IMAGINE for a minute that America couldn’t agree a deal on its mounting debt crisis and had to hock some of its heirlooms to pay off its debtors.

While world economies may be up the creek without a proverbial paddle if it ever came to this, it would make for some interesting decisions around the White House dining table in the coming weeks wouldn’t it?

Barack Obama, sipping a cup of Earl Grey, says: “So, how much do you reckon we’d get for our national munitions Michelle?”

Michelle Obama: “Not sure honey, but I’m pretty sure we could sell a good few Oval Office paper-weights at the Washington Flea-traders Sunday Market.”

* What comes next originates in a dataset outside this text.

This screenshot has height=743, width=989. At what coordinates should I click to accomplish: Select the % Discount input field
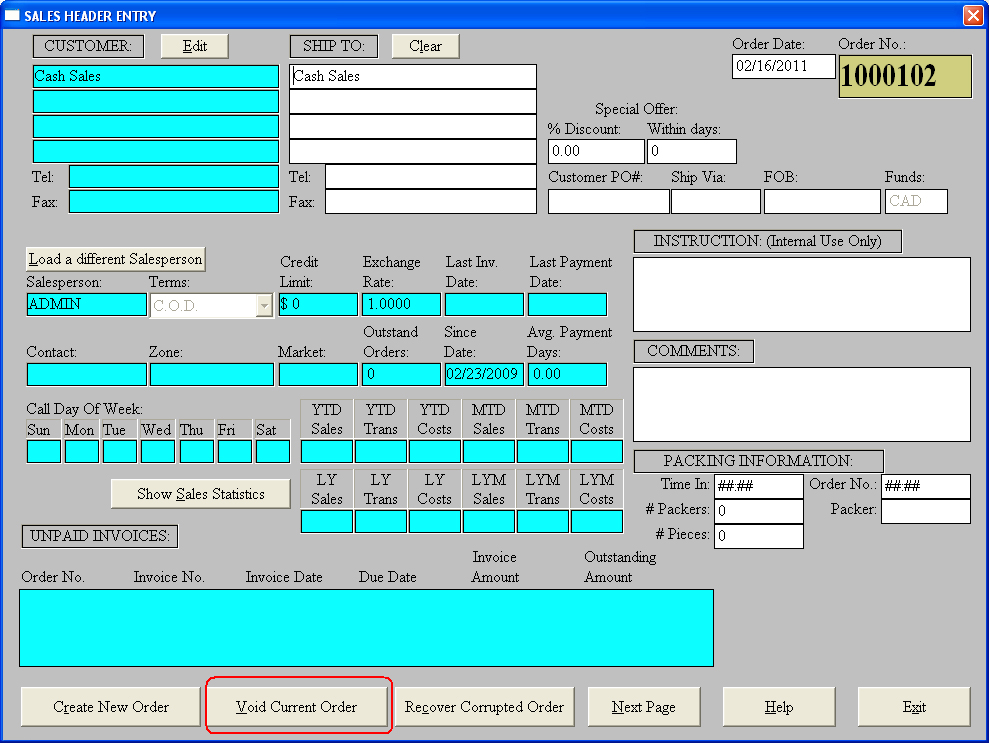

Barack: “Hey, we could put the Nukes on eBay. Start a world auction. Surely they’d get some attention. No way I’d accept any bids from Middle-East buyers though. Unless it was on Buy-it-Now, of course – that’d be money in the bank.

“Or maybe we could persuade the CIA to sell some of its confiscated Columbian ‘stock’ in Mexico. I can see the advertising campaign now – White Stuff from the White House. It’ll go down a bomb with our Latin American friends.”

Michelle: “Let’s not forget about the house, baby. I’ll call the Realtors this afternoon. They’ve got an offer on at Bridgefords over on the Westside – just 1% commission instead of the usual 3%.

“How about this? Good-sized period family home, large front and rear lawns, own staff, and small oval-shaped home-office.”

Barack: “You may want to put a disclaimer in that advert about the likelihood of being attacked by aliens. Mention the fact we have a lithium-crystal nuclear defence system designed to ward off any extra-terrestrial foes, and cavity wall insulation plus we’ll throw in the Declaration of Independence document if they offer full asking price.”

Michelle: “Will do darling. I’ll also mention that as it’s white-washed the exterior paintwork may need regular maintenance too. Only fair to be honest isn’t it?”